Mr Biden has an eight-percentage-point lead in Pennsylvania and Michigan, according to a Fox poll. Democrats were stunned to lose the states in 2016, both of which had voted for the party’s candidate by big margins in every previous election since 1992.

In Pennsylvania Mr Biden, 77, was on 50 per cent against the President’s 42 per cent, the poll said. The state has 20 votes in the electoral college, where states are ranked by population, making it the fifth-biggest prize on election day. In 2016, Mr Trump defeated Mrs Clinton by about 44,000 votes in a state of almost 13 million people.

The pollster found the same size lead for Mr Biden in Michigan, which Mr Trump won in 2016 by an even finer margin: just under 11,000 votes.
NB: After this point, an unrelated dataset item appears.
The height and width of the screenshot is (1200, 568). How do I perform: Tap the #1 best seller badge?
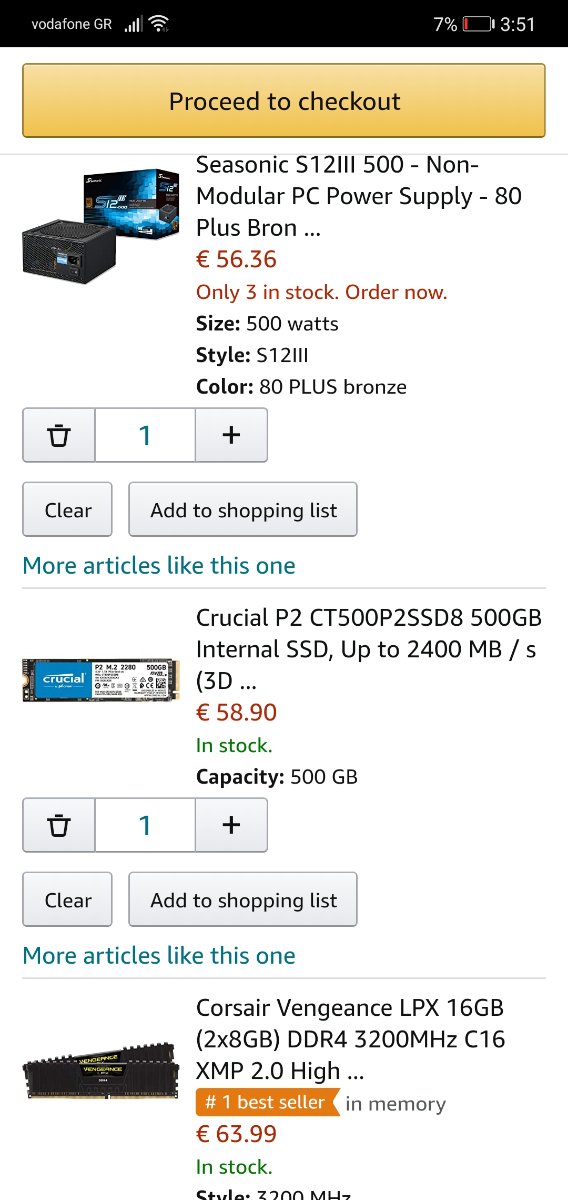tap(267, 1103)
In the neighbouring state of Wisconsin, which Mr Trump won for the Republicans for the first time since Ronald Reagan in 1984, Mr Biden had a three-point lead, according to an Ipsos poll. Mr Biden was on 43 per cent to the President’s 40 per cent.

Even more crucial than any of these states is Florida, which Barack Obama won twice by narrow margins but which Mrs Clinton lost in 2016. While some Democrats believe reclaiming this state is too tall an order and Mr Biden should focus on the so-called rust belt states, a Quinnipiac poll indicated that the Democrats had a good chance of victory there. The poll put the former vice-president up four points, on 46 per cent to Mr Trump’s 42 per cent.

In Florida where 21 per cent of the population is 65 or older, a higher proportion than any other state but Maine, Mr Biden is polling strongly because of improving ratings with older voters. The poll gave him a 10-point lead among that age group, whereas in 2016 Mr Trump beat Mrs Clinton by 17 points among those aged 65 and older.

Yet Mr Biden was also shown to have a wide lead nationwide with young voters, even though most young Democrats preferred his rival Bernie Sanders during the primary contests. A poll by the Harvard Institute of Politics found that Mr Biden had a lead of 60 per cent to 30 per cent over Mr Trump with voters aged between 18 and 29, only slightly slimmer than the 62 per cent to 31 per cent margin that Senator Sanders would have had if he were the nominee.

The polls reverse a recent trend where the President seemed stronger in battleground states than he was in the country overall. In 2016 he lost the popular vote to Mrs Clinton by almost three million, but reached the White House with his unexpected victories in Pennsylvania, Michigan, Wisconsin and Florida.

The Real Clear Politics average of recent national polls has Mr Biden with a six-point lead over the President. If borne out in the November election, that would require Mr Trump to perform much better in the swing states than the polls suggest he is doing now if he is to stay in the White House.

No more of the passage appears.